Multiple sclerosis (MS) is a chronic autoimmune inflammatory disorder of the central nervous system (CNS). There has been an increase in the prevalence of MS worldwide. There are no epidemiological studies available from India in the last three decades. The prevalence of 3 per 100,000 for India, quoted by the Multiple Sclerosis International Federation (MSIF), is likely to be a gross under estimation. Natural history studies have shown that 10 years after disease onset, approximately 50% of patients are using a cane to walk and 15% require a wheel chair.[1] A significant number of patients with “benign MS” develop cognitive dysfunction into the course of their disease.[2]
Clinical Features
Most of the patients have initial demyelinating events referred to as clinically isolated syndromes (CISs) such as optic neuritis, partial cord syndrome, or an acute brainstem event. If the magnetic resonance imaging (MRI) shows multifocal disease at the time of CIS, nearly half to two-third develop recurrent events and transform into clinically definite MS. Based on the type of presentation, MS is classified into:
Clinically isolated syndromes (CISs)
Relapsing and remitting multiple sclerosis (RRMS)
Secondary progressive multiple sclerosis (SPMS)
Primary progressive multiple sclerosis—progressive from the onset (PPMS)
Primary relapsing multiple sclerosis (PRMS)
An acute relapse refers to an episode of neurological disturbance, of the kind seen in MS that lasts for at least 24 h, and which was not precipitated by intercurrent infection or stress.

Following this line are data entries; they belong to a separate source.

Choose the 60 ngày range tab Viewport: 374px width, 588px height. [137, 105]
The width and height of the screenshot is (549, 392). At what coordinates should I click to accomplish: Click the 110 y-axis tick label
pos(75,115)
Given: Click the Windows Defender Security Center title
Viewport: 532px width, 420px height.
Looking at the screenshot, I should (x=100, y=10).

Typically relapses evolve over days, reach a plateau, and gradually remit over a variable period of time.
Diagnosis
The core requirements for the diagnosis of MS are dissemination of lesions in space and time [Table 1]. The currently accepted classification for MS is the McDonald Diagnostic Criteria[3] which is heavily biased in favor of MRI. Evoked potential studies and cerebrospinal fluid (CSF) evaluation have become less important in the diagnosis of MS and are recommended when evaluating a case of CIS or there is clinical or radiological uncertainty [Table 2].
Table 1.
Diagnostic criteria for multiple sclerosis (Revised Mc Donald criteria)
Table 2.
Diagnostic work up for suspected multiple sclerosis
The revised criteria for diagnosis of MS include the following:
At least two attacks with objective clinical evidence of at least two lesions.
At least two attacks with objective clinical evidence of one lesion plus dissemination in space1 shown on MRI or two or more MRI lesions consistent with MS plus positive CSF finding or second clinical attack.

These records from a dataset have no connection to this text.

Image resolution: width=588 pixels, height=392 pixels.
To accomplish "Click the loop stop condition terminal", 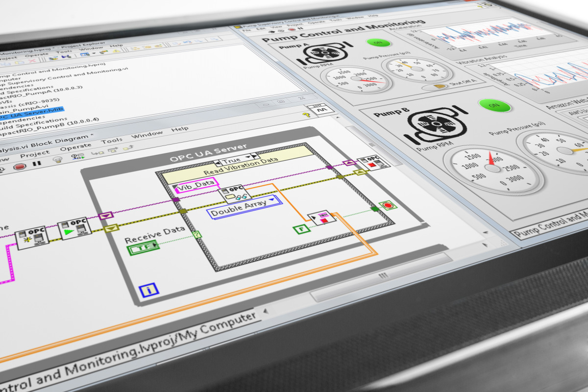I will (x=388, y=205).
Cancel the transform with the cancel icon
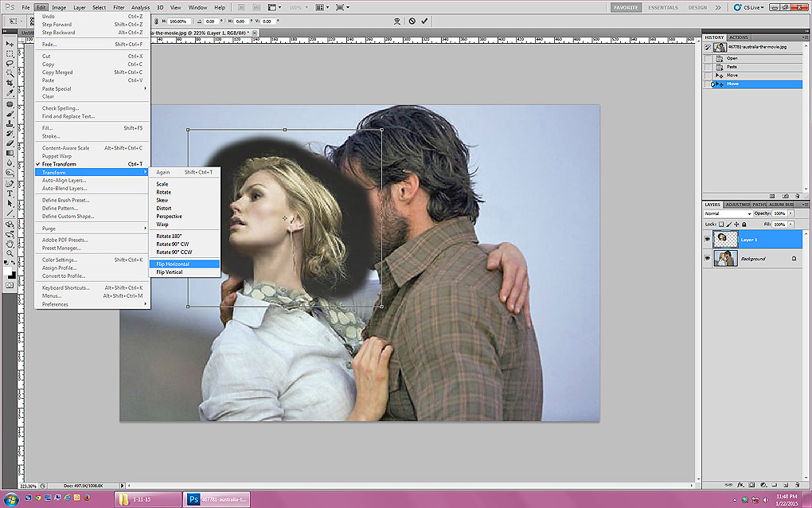This screenshot has height=508, width=812. pos(412,21)
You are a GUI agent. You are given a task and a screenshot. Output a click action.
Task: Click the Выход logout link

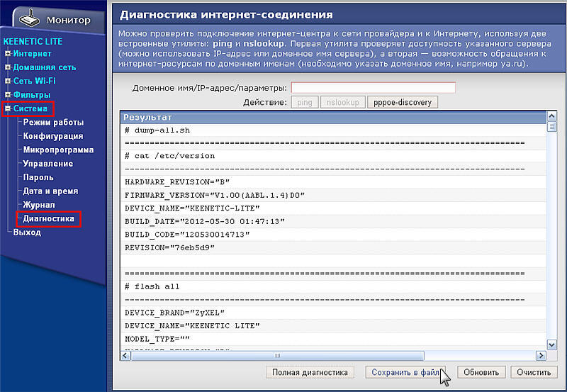27,233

One attack with objective clinical evidence of at least two lesions plus dissemination in time2 on MRI or second clinical attack.
One attack with objective clinical evidence of one lesion, plus dissemination in space shown on MRI or two or more MRI lesions consistent with MS plus positive CSF findings and dissemination in time shown on MRI or second clinical attack.
Insidious neurologic progression suggestive of MS plus one year of disease progression determined retrospectively or prospectively and two of the following: Positive brain MRI results (nine T2 lesions or at least four T2 lesions with positive visual evoked potential), positive spinal cord MRI results with two focal T2 lesions, and positive CSF findings.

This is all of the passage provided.